En effet, votre entreprise se trouve dans la ou les situation(s) suivante(s) qui peuvent être en lien avec certains articles du Règlement sur le plan de garantie des bâtiments résidentiels neufs, RLRQ, c. B-1.1, r.8 (« Règlement ») : […] »
[50] Et sont insérés les articles 78.2, 85, 88, 93.1. 93.6 et 93.9 du Règlement, et sans plus, sauf un avis en lien avec l’enregistrement d’unités, un avis en lien avec la documentation et affichage, un avis quant à la procédure pour une demande de réouverture de dossier et un avis identifiant les organismes d’arbitrage et leurs coordonnées.
[51] Le Tribunal considère que le contenu de la Décision Adm, sans motifs en appui d’un considérant vague que les critères financiers retrouvés dans le Règlement ne seraient plus rencontrés, est un élément clair que la Demande Arb possède une apparence de droit et une question sérieuse à juger, requérant l’attention du Tribunal.
[52] Le préjudice sérieux et irréparable, tel que qualifié dans la décision MacDonald, est un préjudice qui n’est pas susceptible d’être compensé par des dommages-intérêts ou qui peut difficilement l’être.
[53] L’Entrepreneur, tel qu’il appert de la Demande Arb allègue que:
« Notre cliente (ndlr : 9285-4777 Québec Inc.) court donc un risque de voir sa licence de la Régie du bâtiment du Québec non émise pour les sous-catégories concernant des bâtiments résidentiels visés.

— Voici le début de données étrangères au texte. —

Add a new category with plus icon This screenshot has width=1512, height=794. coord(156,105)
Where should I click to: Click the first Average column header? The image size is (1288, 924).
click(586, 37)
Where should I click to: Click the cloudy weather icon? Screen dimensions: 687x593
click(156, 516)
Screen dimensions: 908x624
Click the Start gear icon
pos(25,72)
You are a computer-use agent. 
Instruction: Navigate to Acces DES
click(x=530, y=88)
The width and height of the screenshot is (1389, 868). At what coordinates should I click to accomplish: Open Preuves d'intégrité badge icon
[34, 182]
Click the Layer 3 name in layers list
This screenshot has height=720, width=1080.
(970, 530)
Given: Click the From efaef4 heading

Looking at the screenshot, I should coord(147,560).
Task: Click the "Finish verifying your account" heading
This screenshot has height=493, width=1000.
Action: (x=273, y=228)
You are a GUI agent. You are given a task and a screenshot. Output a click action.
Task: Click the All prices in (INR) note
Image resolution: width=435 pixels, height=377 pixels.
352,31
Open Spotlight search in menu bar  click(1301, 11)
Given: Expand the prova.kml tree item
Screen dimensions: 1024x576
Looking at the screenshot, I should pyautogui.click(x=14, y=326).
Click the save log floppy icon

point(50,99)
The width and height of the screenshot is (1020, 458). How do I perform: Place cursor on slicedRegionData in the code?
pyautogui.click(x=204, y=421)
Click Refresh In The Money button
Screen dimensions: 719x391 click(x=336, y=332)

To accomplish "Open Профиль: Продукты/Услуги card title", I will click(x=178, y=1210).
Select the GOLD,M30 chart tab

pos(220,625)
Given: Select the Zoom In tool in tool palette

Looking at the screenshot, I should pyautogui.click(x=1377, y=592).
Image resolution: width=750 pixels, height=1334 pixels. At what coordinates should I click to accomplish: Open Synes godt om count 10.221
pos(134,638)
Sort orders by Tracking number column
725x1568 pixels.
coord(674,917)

Bien évidemment, la décision susdite de l’administrateur et la décision à venir de la RBQ (ndlr : faisant référence à l’expiration du délai pour soumettre la preuve d’adhésion à la RBQ au plan de garantie de la GCR), le cas échéant, seront hautement préjudiciables pour notre cliente et occasionneraient, à cette dernière, des dommages importants.
En effet, les bâtiments sont partiellement construits et le maintien de ses bâtiments, dont les frais d’accréditation ont été payés par l’Entrepreneur à GCR, est laissé aux éléments naturels. »
[54] Or, le Tribunal ne partage pas cet avis selon lequel il y aurait un préjudice sérieux et irréparable quant aux bâtiments sous la gouverne de l’Entrepreneur.
[55] En effet, tel que mentionné ci-dessus, il a été confirmé en interrogatoire de l’Entrepreneur lors de la présente Instruction, que les douze (12) premiers bâtiments, sur un total de treize (13), sont soit terminés, ou à tout le moins protégés des intempéries; les bâtiments sont à l’étape de la finition intérieure et/ou la membrane pare-intempéries a été apposée.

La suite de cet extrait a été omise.